So front man David Gilmour made it very clear that this record was basically a set of leftover odds and ends from when the three remaining members made The Division Bell back in 1995 while Wright was still alive. This record was mostly instrumental tracks, with Gilmour and drummer Nick Mason filling in some gaps and creating some new sounds around what Wright had already recorded. In other words, this was definitely not going to rival anything like The Wall.

Dreamy, instrumental passages have always been a part of the Pink Floyd sound, whether they’re stand along pieces, or passages as part of some album side-long epic. So what you hear on this record really isn’t anything shocking. Although not shocking, I would add that what is here is, in fact surprising. I only say that because they seem to be paying homage, in some respects, to their entire career. I don’t know if this is intentional or not, but I was expecting a bunch of new-agey keyboard passages accompanied by the occasional David Gilmour-esque guitar solo.

Granted, there’s plenty of that here, but some of these tracks almost sound like they belong on such classic albums as The Wall, Dark Side of the Moon, Ummagumma, and even A Saucer Full Of Secrets.

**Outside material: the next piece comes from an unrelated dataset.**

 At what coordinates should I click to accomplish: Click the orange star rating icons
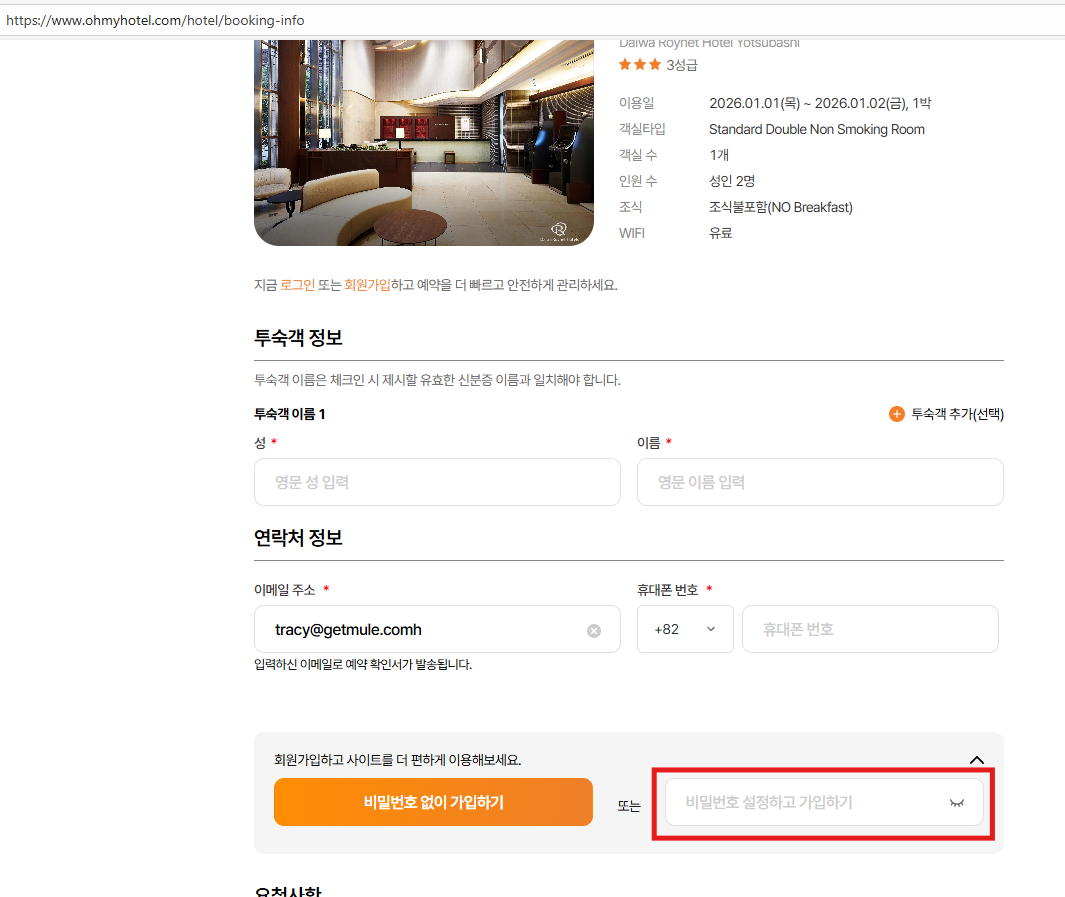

There are only a couple of times where the listener may wince and wish they would have done things slightly different – such as one song Talkin Hawkin that basically lifts the exact same speech that they included from The Division Bell, or when they actually do include a song featuring lyrics and singing (Louder Than Words), it comes across as too much of a shock and tends to jerk one out of their comfortable soothing reverie.

I really have no idea what material that David Gilmour and Nick Mason had when they began this project, but whatever scraps they had, they ended up making a very nice, pensive way to say goodbye. The Pink Floyd river, fortunately, will always be endless.